Monday, March 21, 2011

Dear You,



There are a lot of different kinds of friends. Friends you hang out with during a class or two, friends that last a few years before you grow apart, and friends that last forever. We were the second kind, and that's okay with me. I understand that not all friendships can hold through time, and I accept that we have both changed to a point where our personalities clash.

We didn't have any one large blow out, but these tensions between us just can't continue. I can't stand there worrying about every little thing I say around you, wondering if you're going to take my words and twist them as you repeat them to others. I can't deal with the way you look at me, and I can't take knowing I have done nothing to have lost your respect in this way. We've grown apart to the point where I can easily see that you don't like me. That's perfectly okay. You've become a person that I don't like or respect either.

It's nothing personal. I just can't have toxic friends. I have goals, things to do, a thousand responsibilities. Worrying about you and your dramatic tendencies and two faced conversations with my friends is no longer a priority of mine. I have many other friends who have stood by me forever and won't turn on me at any point in the future. I have too much self respect to allow this "friendship" to continue any longer.

So let's part as acquaintances, be civil towards each other since we share many of the same friends, and let the past be the past. It's very clear that we do not need each other as friends, but we don't need each other as enemies either. Let's just set aside the hard feelings and go on with our lives. We'll both be so much better off.

Thank you for all the good memories. We've certainly had our share of laughs. If I ever figure out where things went so wrong, I'll be sure to let you know.

Sunday, March 13, 2011

Making Changes


My life is pretty great. There's not a day that goes by when I don't find something to look at and just say, "Wow, I'm so lucky to have that person in my life" or "This couldn't have gone any better" or "This was just a really good day." Of course, that may largely be because I've always thought of myself as an optimist, but even though my life is very blessed and very full, there are days when I look in the mirror and still think, "How can I make things better?"

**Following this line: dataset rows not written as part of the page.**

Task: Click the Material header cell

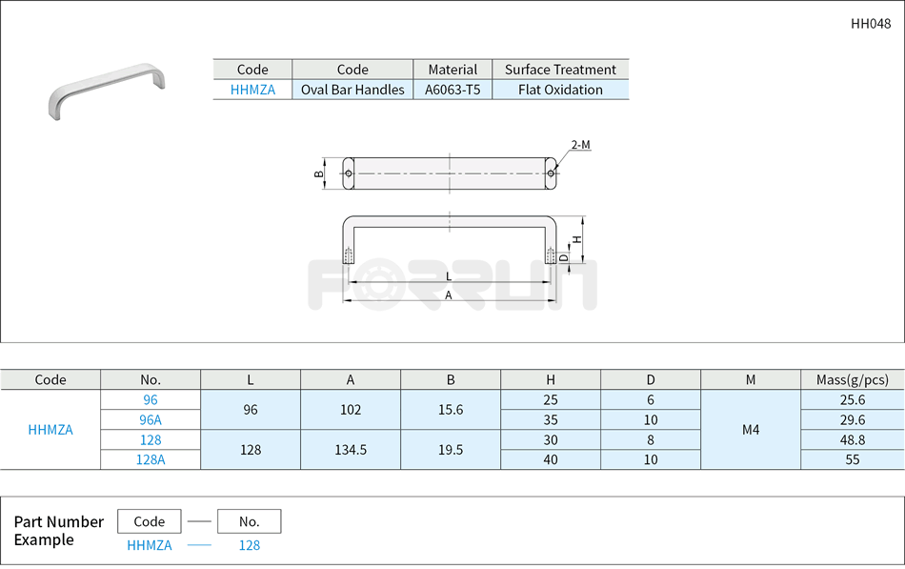Action: pyautogui.click(x=452, y=69)
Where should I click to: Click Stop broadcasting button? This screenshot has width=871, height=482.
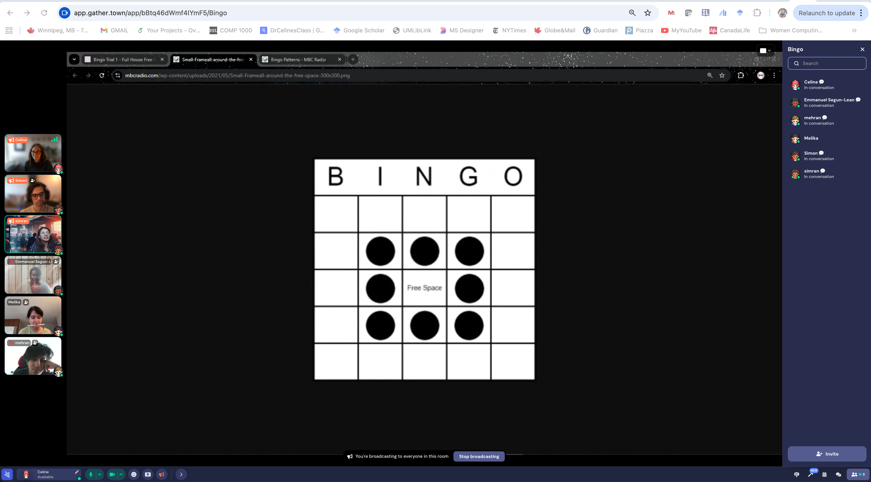click(479, 456)
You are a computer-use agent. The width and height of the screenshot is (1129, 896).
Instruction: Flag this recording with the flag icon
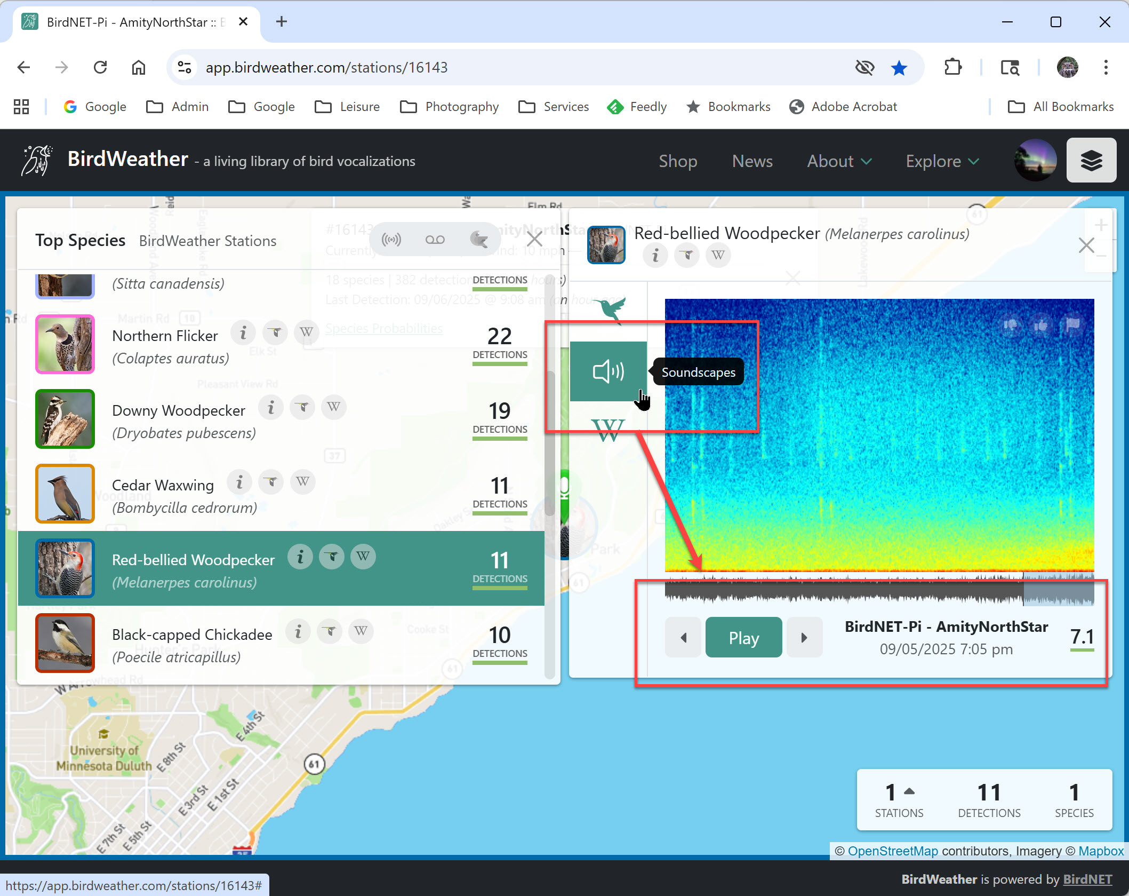(1072, 325)
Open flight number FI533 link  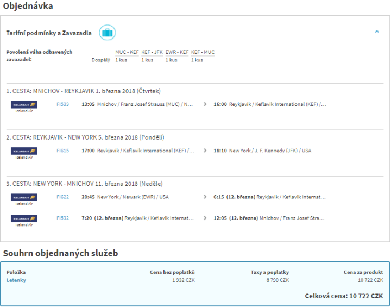[x=62, y=104]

When I asked myself this a few weeks ago, it was an internal question. I was happy with my self-image, but I was a changing girl. I've grown so much in these past few years in ways that many others don't always see. That's because while these changes I've worked on may have been slight, they've made all the difference to me. They've been changes to pieces of my personality, my way of interacting with others. I'm not the shy girl I once was. I've become more than capable of speaking my mind and defending what I think is right. I've grown stronger.

That's why I discovered a slight problem. See, the girl in the mirror didn't portray that self-confidant side of me the way I wanted her to. Although she was still me, still the girl I thought of when I tried to picture myself, she didn't appear the way I truly felt she should.

I'm not so good with spontaneous decisions, but I'd been failing to set a date for myself to get my hair cut for about a month. So when my mom asked if I wanted to go to her hairdresser's with herself and my sister, I decided that now was the time. Although I was nervous, I sat down, and I closed my eyes. And when I opened them again, I had to smile. Because looking in the mirror, I saw me.

It might seem like some small little thing, but this past week I've felt so great every time I see my reflection. Because what's inside of me is shining through so much better now. And that style always looks good.